Cargill Deicing Technology, with offices in Ontario, Quebec, and the Maritimes, has an anti-icing and anti-skid overlay system which provides infrastructure protection from water and common contaminates. The adhesive materials seal the pavement to create a durable bond with the aggregate. While installation costs for this de-icing system are more per square foot than standard overlays, the SafeLane material can extend bridge life by minimizing water seepage and intrusion of corrosive agents like chlorides, and improving skid resistance, and surface appearance.
Another de-icing system, known to work quickly, provides a proactive anti-icing treatment for bridge surfaces. The Province of Alberta installed the Fixed Automated Spray Technology (FAST) on the Anthony Henday Drive Bridge over the Saskatchewan River in Edmonton. Multiple users are able to access a web browser for detailed performance information. Since 2005, the system sensors have effectively identified critical surface conditions before frost or ice forms. When these conditions are about to occur, the onsite computer program activates a hydraulic system that sprays liquid anti-icing chemicals onto the road’s surface, thereby preventing ice formation.
This system uses potassium acetate as a liquid anti-icing chemical instead of the traditional road salt or chlorides. Potassium acetate, which doesn’t corrode concrete or steel, is biodegradable and dissipates in approximately two weeks.
Recycle and repave
While some are introducing new technologies to market, other are rethinking and remaking traditional materials. The City of Vancouver recently unveiled a warm-mix paving application that uses recycled plastic—the kind collected in the city’s blue box program—to make asphalt.
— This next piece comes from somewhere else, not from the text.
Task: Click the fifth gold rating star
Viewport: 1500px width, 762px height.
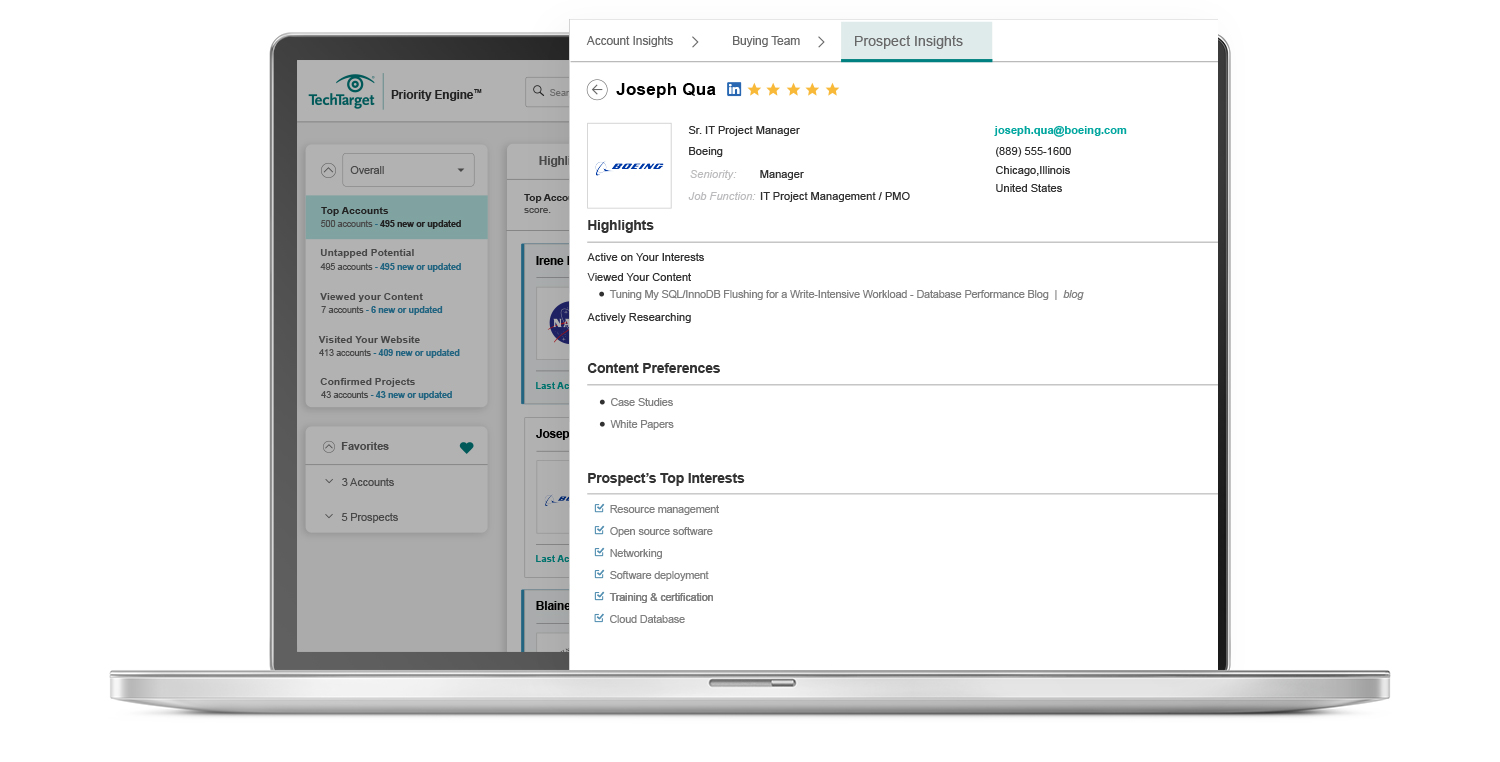Action: tap(832, 90)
The road building sector has been experimenting with warm-mix systems, which mix paving materials at lower temperatures than conventional hot-mix methods for more than a decade. The Ontario Tire Stewardship has been a leader in turning rubber tires into road pavers. However, Vancouver says its method is the first to use recycled plastic, adding another green feature to a technology that can significantly reduce energy use and greenhouse gas emissions.
The city expects its warm-mix system to cut gas use by 20 per cent and to provide the same reduction in carbon dioxide emissions. Currently, the system is three per cent more expensive than a hot-mix system, but that premium is expected to shrink or disappear as fuel costs continue to rise.
Todd Strynadka is a technical services manager with Terus Construction, a road construction group that operates in British Columbia and the Yukon. According to Strynadka, pilot projects have already shown fuel savings in the range of 10 to 15 per cent and increased life spans for pavement.
BioAsphalt from Avello Bioenergy in Iowa is another renewable construction material that is manufactured without the use of petroleum. The ingredients include everything from potato starches, corn, tree resins, natural rubber, and sugar, to vegetable oils, and it is estimated to decrease paving costs by 20 per cent.
Porous paving systems by FilterPave in Missouri are also low environmental impact pavements made from 100 per cent post-consumer recycled glass. The pavements are designed to reduce storm water runoff and offer flexible design options.
On the road to achieving safer, more sustainable and cost effective roadways, the Ministry of Transport and infrastructure planners across the country have a broad range of new products and ideas to consider. The question is, will they?
—With files from Reiko Milley
Connie Vitello is a freelance editor and writer based in Toronto.